For instance, in the integral \( \int_{0}^{\pi} \sin 3x \sin 5x \, dx \), the problem involves two sine functions. By recognizing the type of functions involved, we can determine the appropriate identity to apply. Trigonometric identities enable us to transform complex expressions into simpler forms that are easier to work with.

This approach reduces computation time and complexity, allowing for a more straightforward solution to otherwise challenging integrals.

Product-to-Sum Formulas

When tackling integrals with products of trigonometric functions, the product-to-sum formulas come in handy. These formulas convert products of sine and cosine functions into sums or differences, facilitating easier integration.

The relevant identity for the integral \( \sin A \sin B \) is: \[ \sin A \sin B = \frac{1}{2} \left[ \cos(A-B) - \cos(A+B) \right]. \] In our example, applying this formula to \( \sin 3x \sin 5x \) simplifies it to \( \frac{1}{2} \left[ \cos 2x - \cos 8x \right] \).

This transformation is valuable because integrating basic cosine functions is more straightforward as opposed to directly integrating a product of sines.

Cosine Integration

Integrating cosine terms is generally straightforward thanks to standard integration formulas. For any cosine function, \( \cos kx \), the integral is given by: \[ \int \cos kx \, dx = \frac{1}{k} \sin kx + C. \]

Using this formula for our example, we find that: - \( \int \cos 2x \, dx = \frac{1}{2} \sin 2x \)- \( \int \cos 8x \, dx = \frac{1}{8} \sin 8x \)

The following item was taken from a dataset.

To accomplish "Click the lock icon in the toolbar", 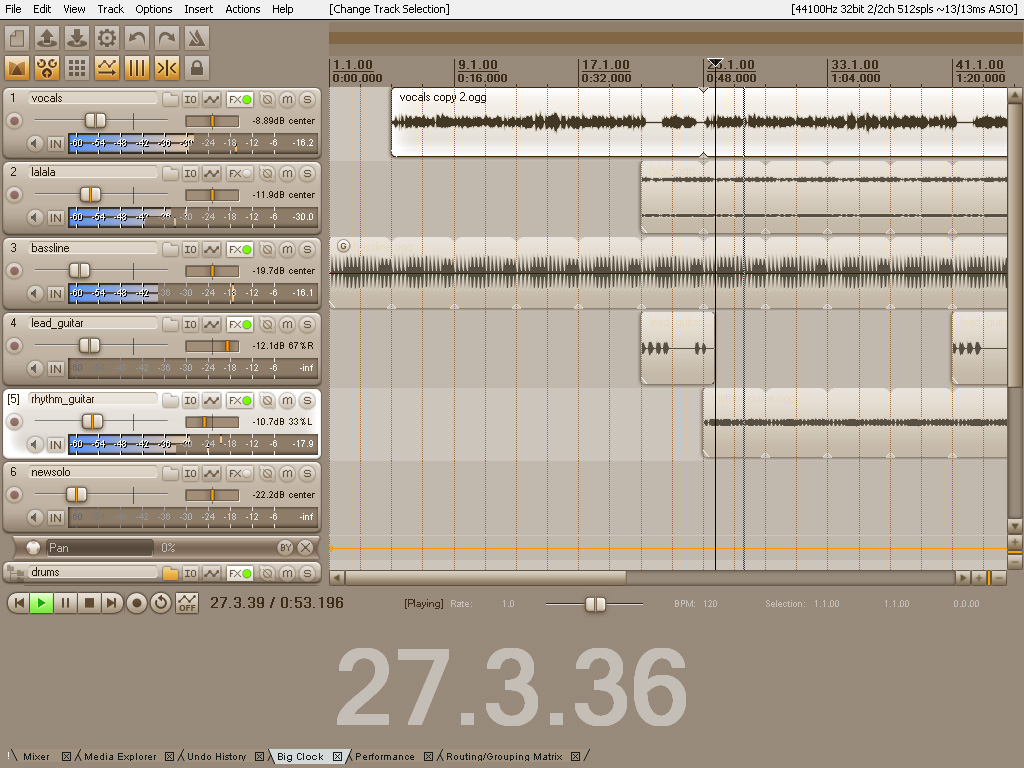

This is helpful because turning a cosine function into its sine counterpart simplifies the integration process, making it more efficient to evaluate within definite limits.

Integral Evaluation

Evaluating definite integrals involves computing the antiderivative and then determining the result over specified limits. Once you have the antiderivative of the function, use the fundamental theorem of calculus to evaluate the definite integral.

In our problem, after integrating each term, we calculate: \[ \frac{1}{2} \int_{0}^{\pi} \cos 2x \, dx = \frac{1}{4} [\sin 2x]_{0}^{\pi} = 0, \]\[ \frac{1}{2} \int_{0}^{\pi} \cos 8x \, dx = \frac{1}{16} [\sin 8x]_{0}^{\pi} = 0. \]

This means that the areas under the curve cancel out over the interval, resulting in a zero. It demonstrates how symmetrical properties and periodicity of trigonometric functions often lead to zero results in definite integrals.

Integration Techniques

Various integration techniques simplify complex integral evaluations. Recognizing which technique to use is crucial for efficiently solving integrals.

Some common techniques include:

• Substitution: Used to simplify the integrand by changing the variable.
• Integration by parts: Useful for products of functions.
• Trigonometric substitution: Effective for integrals involving the square roots of quadratic expressions.

In the given problem, the product-to-sum identity serves as a powerful technique, transforming the product of sines into manageable cosine terms. This showcases how selecting the right technique can make the solution path significantly more straightforward.